Margaret: I know. Do you have the rescue squad on alert?
Craig: We have had a very, very unusual season here in Hendersonville. And so this is my third, and this was by far the most challenging, and I chalk it all up to mother nature who was just not as beneficent with me as she was the last two years.
Margaret: Right. The weather, the weather.
Margaret: So really selfishly, I wanted to talk to you to commiserate, as we just started to do, because I could tell on your Instagram that even with your expertise and all your years of experience growing tomatoes, ambitiously growing tomatoes, and breeding tomatoes and writing books about tomatoes, you’re still facing issues and even growing in straw bales.
Craig: Yeah. And there’s some mysteries that have popped up this year that I needed to investigate more fully, such as why are plants that are planted in virgin straw bales coming down with Fusarium wilt of all things [above; photo by Craig]. Because fusarium is typically something that builds up in garden soil over years. So was it seed-borne, is there in fact an insect vector? So lots of things…
Well, as you know, with every garden we have, there are mysteries to unwind and things to think about for the next year. But as you also can tell from my Instagram, there is no non-fun garden for the most part. You just roll with it and learn things and there’s always tomatoes to eat. So it’s been a really good year.
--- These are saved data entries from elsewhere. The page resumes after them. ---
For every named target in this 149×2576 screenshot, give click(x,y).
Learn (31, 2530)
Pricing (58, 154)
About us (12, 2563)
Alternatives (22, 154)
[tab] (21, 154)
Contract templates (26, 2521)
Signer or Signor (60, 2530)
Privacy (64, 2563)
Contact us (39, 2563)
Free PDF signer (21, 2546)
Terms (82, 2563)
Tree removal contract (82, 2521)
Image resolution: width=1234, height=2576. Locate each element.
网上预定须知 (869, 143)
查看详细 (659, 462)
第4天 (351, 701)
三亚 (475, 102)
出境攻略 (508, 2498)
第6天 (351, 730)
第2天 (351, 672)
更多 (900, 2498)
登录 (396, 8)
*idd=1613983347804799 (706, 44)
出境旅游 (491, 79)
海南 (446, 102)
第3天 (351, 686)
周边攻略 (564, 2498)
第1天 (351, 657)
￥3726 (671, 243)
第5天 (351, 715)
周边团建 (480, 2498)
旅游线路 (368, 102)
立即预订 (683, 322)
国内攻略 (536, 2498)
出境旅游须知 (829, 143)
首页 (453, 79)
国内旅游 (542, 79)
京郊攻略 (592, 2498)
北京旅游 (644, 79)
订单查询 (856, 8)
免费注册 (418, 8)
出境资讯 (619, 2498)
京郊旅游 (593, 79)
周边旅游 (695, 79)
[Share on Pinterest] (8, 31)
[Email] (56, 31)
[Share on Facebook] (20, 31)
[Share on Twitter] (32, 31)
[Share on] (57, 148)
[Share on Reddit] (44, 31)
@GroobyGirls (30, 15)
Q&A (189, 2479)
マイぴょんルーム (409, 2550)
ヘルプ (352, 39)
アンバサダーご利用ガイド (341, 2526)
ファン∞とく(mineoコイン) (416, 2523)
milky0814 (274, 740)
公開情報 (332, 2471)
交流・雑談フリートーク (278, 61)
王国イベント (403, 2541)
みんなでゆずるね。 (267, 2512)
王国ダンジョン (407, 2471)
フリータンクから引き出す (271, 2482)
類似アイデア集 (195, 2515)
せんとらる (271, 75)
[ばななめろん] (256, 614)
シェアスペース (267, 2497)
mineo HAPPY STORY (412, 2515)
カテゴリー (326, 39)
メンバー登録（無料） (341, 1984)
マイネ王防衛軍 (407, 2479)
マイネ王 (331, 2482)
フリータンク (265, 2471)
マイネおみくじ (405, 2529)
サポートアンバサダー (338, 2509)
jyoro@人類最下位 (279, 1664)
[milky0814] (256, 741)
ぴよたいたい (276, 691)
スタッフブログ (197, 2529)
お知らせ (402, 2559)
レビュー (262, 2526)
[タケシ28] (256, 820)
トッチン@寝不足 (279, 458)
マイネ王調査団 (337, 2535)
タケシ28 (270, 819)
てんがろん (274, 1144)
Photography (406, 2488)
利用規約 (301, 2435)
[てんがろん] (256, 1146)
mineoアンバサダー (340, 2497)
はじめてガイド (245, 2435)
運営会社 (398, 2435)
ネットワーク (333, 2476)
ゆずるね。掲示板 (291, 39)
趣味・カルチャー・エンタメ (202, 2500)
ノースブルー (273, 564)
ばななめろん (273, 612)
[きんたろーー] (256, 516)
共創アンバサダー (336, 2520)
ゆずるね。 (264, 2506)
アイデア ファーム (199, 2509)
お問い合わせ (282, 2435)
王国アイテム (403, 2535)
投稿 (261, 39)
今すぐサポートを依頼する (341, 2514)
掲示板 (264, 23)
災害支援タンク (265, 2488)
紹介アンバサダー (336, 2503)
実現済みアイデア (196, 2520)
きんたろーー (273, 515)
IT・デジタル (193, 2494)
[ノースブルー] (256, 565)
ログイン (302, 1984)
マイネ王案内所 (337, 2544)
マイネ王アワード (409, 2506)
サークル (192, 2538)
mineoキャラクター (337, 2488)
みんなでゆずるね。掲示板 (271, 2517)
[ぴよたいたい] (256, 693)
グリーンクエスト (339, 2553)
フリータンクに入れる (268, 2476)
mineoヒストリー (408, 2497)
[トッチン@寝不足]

Margaret: Yeah. I loved on Instagram on your account, when you put a picture of your straw bales and what you just said, even though they were in this supposedly sterile medium or clean medium, not in soil with spores splashing up and so forth, that they were having trouble. And as a comment to that picture, to that post, one commenter said, “that picture looks a lot like my yard, yellow, wilty, and still throwing out great tomatoes. A year in the life.” And I thought that person, they know [laughter].
Craig: Well, one of the things I’ve found useful and comforting is to just share what’s happening and not gloss it over, and pretend that it’s not happening. I’ve been gardening 40 years. And I kind of have this thing that I think that in any 10-year period, maybe two gardens will be spectacular. Three or four gardens will be pretty good. And then you’re going to get those one, two, or three mystifying defeats for the most part, and almost always it’s due to weather.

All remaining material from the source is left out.